By State Rep. Mike Sanders

An Associated Press story came out over the weekend about the growing realization that human trafficking victims are being prosecuted for prostitution, because state law does not adequately address the victimization of many prostitutes, especially minors.

Imagine that a teenage girl in your community is approached by a stranger who offers her a chance to make money. She may be poor and not have great prospects, and without agreeing to anything specifically, accompanies them to learn more. Once she is separated from her community and from her family, this individual or group of individuals beats her and then threatens to do her further harm if she does not work for them.

That’s how trafficking often works. It may not involve physical intimidation. Maybe they give her drugs and create a dependency they can exploit. Maybe they simply separate her from her caregivers and use money as a way to make her dependent on them.

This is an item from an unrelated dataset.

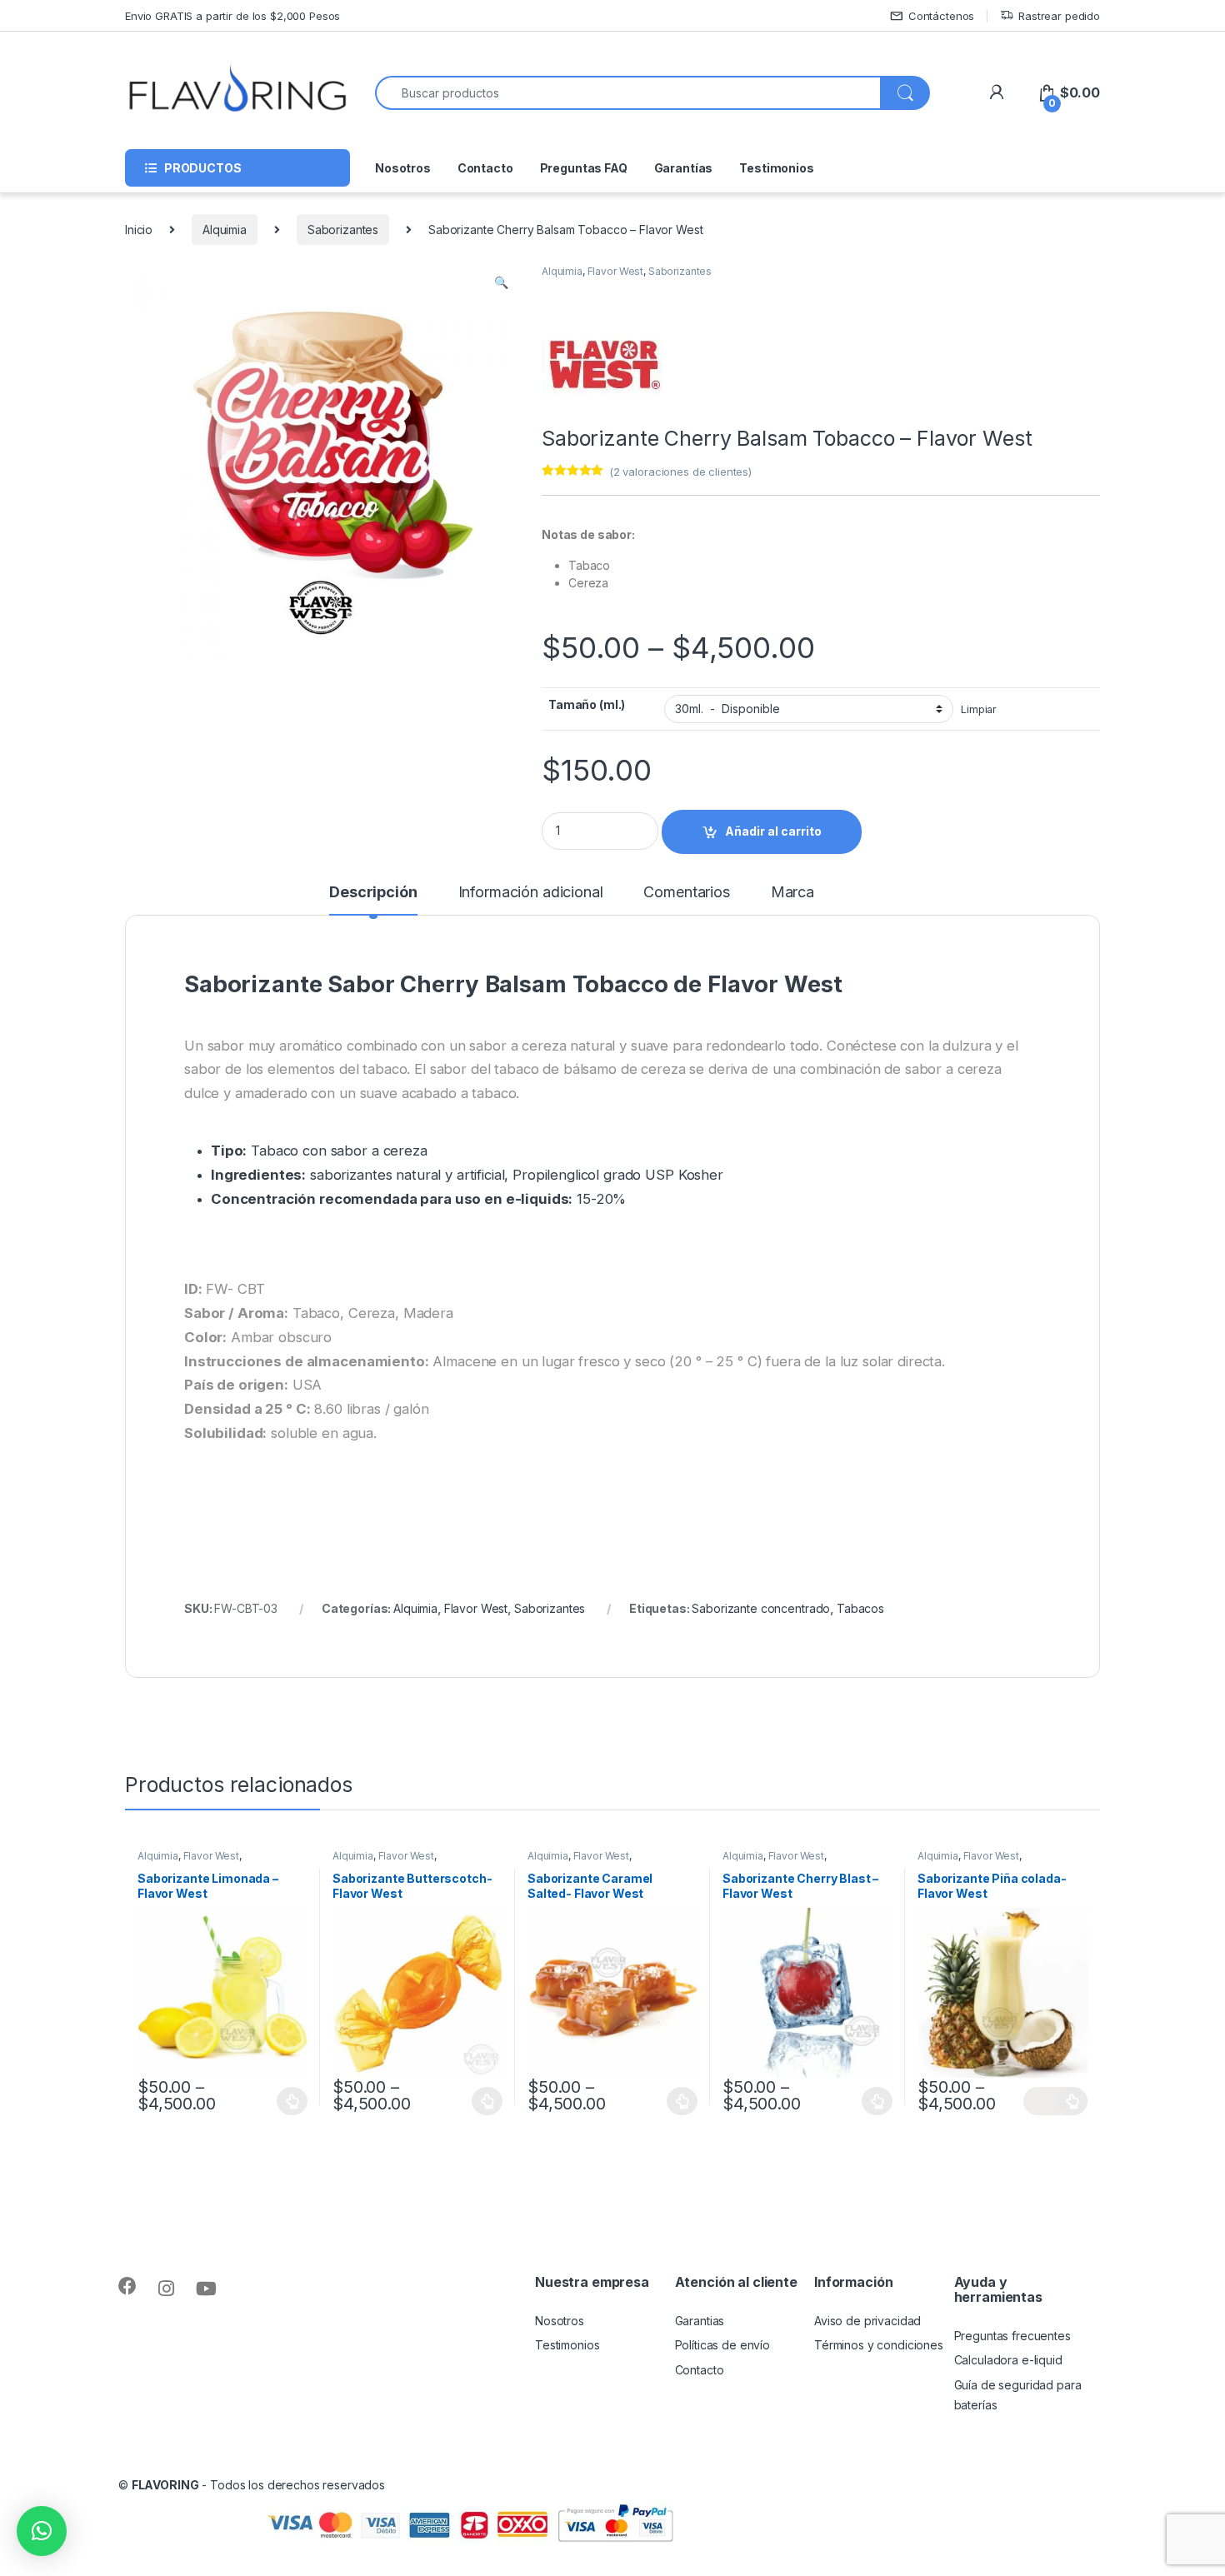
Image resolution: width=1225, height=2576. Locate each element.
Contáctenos (941, 15)
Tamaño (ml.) (586, 704)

House lawmakers have submitted bills to ensure victims are not prosecuted as prostitutes. I will be among those supporting a better system that does not penalize minors who are enticed or forced into prostitution.

Ironically, for a long time there was not even criminal law to address trafficking or pushing an individual into prostitution. Last year, lawmakers approved legislation that made trafficking acts a crime.

According to Oklahoma Against Trafficking Humans, a special agent on the Oklahoma City Human Trafficking Task Force reported that there are so many trafficking cases in the restaurant, hotel and farming industry in Oklahoma, that it is not financially possible to prosecute all of the cases. There were more than 100 child sex trafficking cases opened in 2010.